Все присутствующие в одиннадцатой палате громко захохотали, и их заразительный хохот слышался минут пять...
-- Да-а... В хорошем заведении хорошо жить, -- вздохнув проговорила Аннушка, покуда хохот прекратился. -- А вот у нас, -- после паузы продолжала она, -- всё больше так голь несчастная в гостях бывает: приказчики, солдаты, чернорабочие...
-- Ого!.. У нас без крахмальной сорочки швейцар никого не пустит! Да и то ещё смотрит и чуть что -- пальтишко плохонькое или шляпчонка помятая -- так и совсем: "От ворот -- поворот!" -- с гордостью вставила Маня.
-- А всё-таки на воле лучше: сама себе хозяйка, -- проговорила до сих пор молчавшая Маша Маленькая. -- Вот мы с Надей когда на Ямской жили, три комнаты с кухней и прихожей занимали... На полу ковры, на стене в спальнях ковры, кровати с пружинами, на подъезде швейцар... Вот это так хорошо!.. Бывало, заплатишь хозяйке вовремя за квартиру и живи себе как знаешь, что хочешь ешь, во что нравится -- одевайся!..
-- Да, на Ямской мы пожили! -- с радостной улыбкой в глазах перебила её Надя Крутинина. -- К маленькой Маше ходил маленький график... Сержем его звали, а ко мне... Ого!.. Коммерции советник и купец первой гильдии... Жену свою он называл ведьмой, а ко мне ходил... Бывало, часу в двенадцатом ночи приедет, а швейцар за ним несёт целую корзину разных закусок и вин... Шампанское он очень любил... Бывало, пробка в потолок, а вино в бокалы! И пошла писать!.. Хорошо он, чёрт его дери, на гитаре играл и цыганские романсы пел... Всю ночь, бывало, напролёт гуляем: Маша вот вернётся, Соня из девятого номера придёт, а когда и маленький графчик к нам прилепится...

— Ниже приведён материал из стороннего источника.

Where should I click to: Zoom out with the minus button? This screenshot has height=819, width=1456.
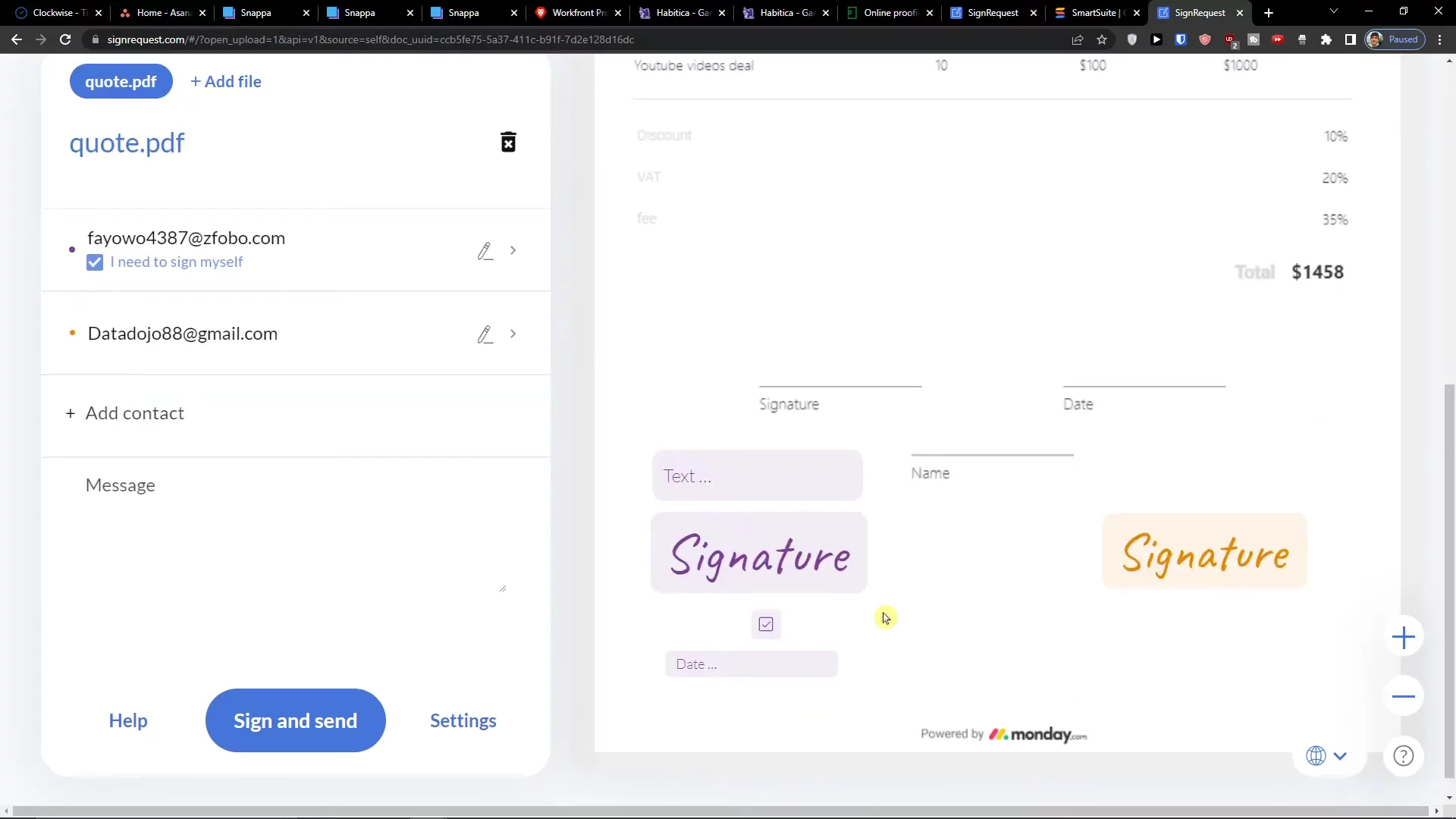(x=1404, y=696)
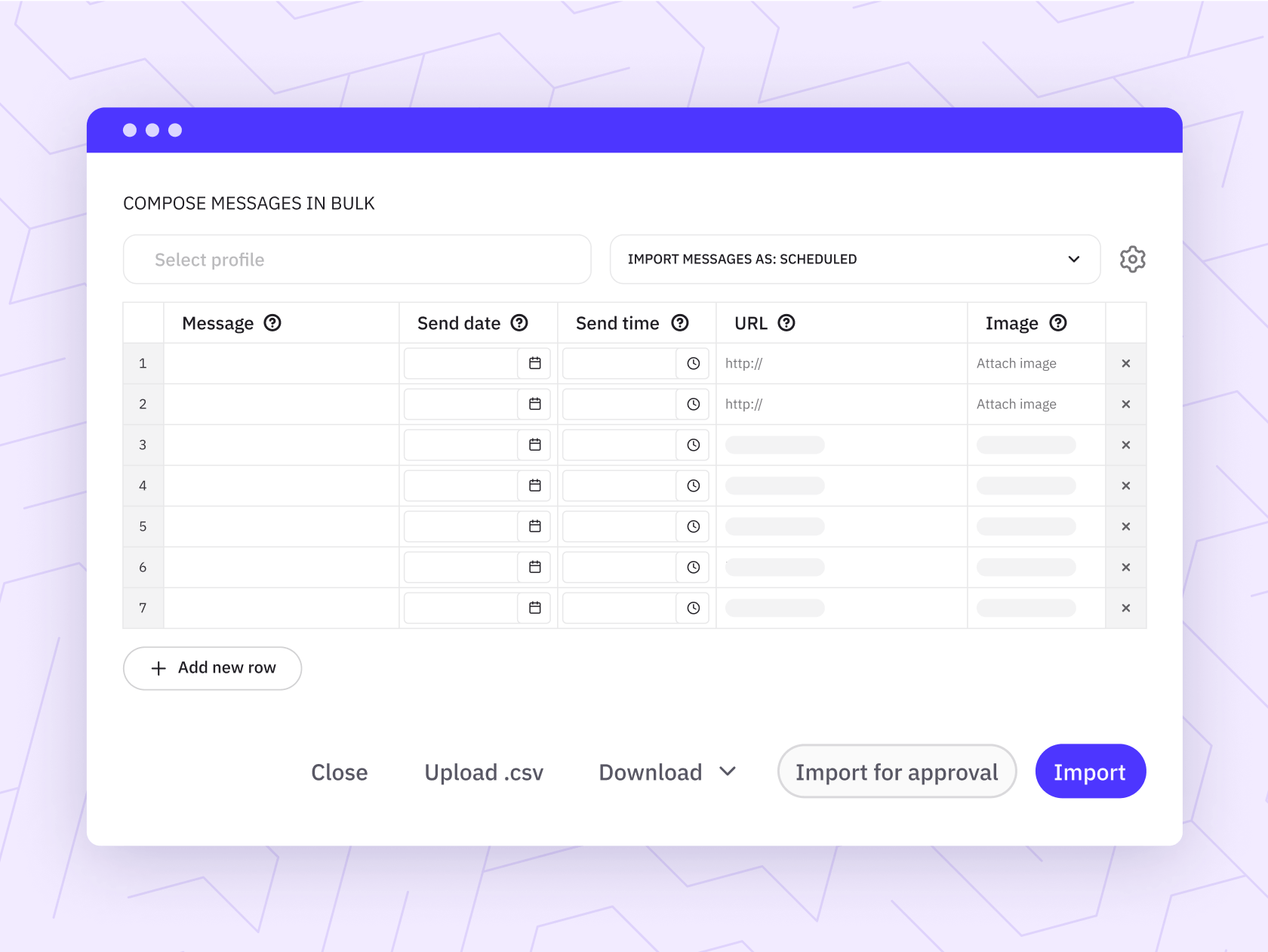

-- "Прилепится"... -- обиженным тоном перебила подругу Маша Маленькая, -- твой Игнатий Иваныч сам, бывало, графа пригласит, потому, ему было лестно с графом погулять...
-- Ле-е-стно!.. Плевал он на всех графов-то... Он миллионщик был, понимаешь!?. -- в свою очередь перебила Машу рассказчица и, уловив голосом прежний тон, продолжала. -- На тройках мы тоже часто катались!.. Возьмём, бывало, самую лучшую тройку, сядем вдвоём и поедем... Едем-едем и чёрт знает куда заедем -- за Лесное, за Парголово... А потом назад, в "Хижине дяди Тома" привал сделаем и домой... А как-то раз по морю ему вздумалось прокатиться, по льду... Извозчик сначала упирается, а потом Игнатий Иваныч как сунет ему в шею да к носу ему трёшницу -- и понеслась наша тройка, и понеслась!.. Едем по льду, а он трещит -- в начале зимы это было, -- едем, кучер орёт во всю глотку на лошадей, а мы сидим в обнимку да целуемся... Потом остановились, выпили из горлышка портвейна, кучера угостили и опять вперёд! Игнатий Иваныч отстранил кучера, взял в руки вожжи да как гикнет! Да как понесут нас лошади!.. Впереди -- широко-широко! Ничего не видно!.. Огоньки где-то горят, в Кронштадте что ли или где, а мы несёмся... Снег под полозьями хрустит, в лицо бьёт ветер...
Она вдруг смолкла, осмотрела слушателей внимательным взглядом и хотела было добавить ещё что-то к своему рассказу, но Михайлина Скач её перебила спросив:
-- А где теперь этот коммерции-то советник?..
-- А кто его знает, уехал он куда-то в Сибирь дорогу строить... А меня бросил... -- ответила Надя Крутинина, и голос её дрогнул слезами.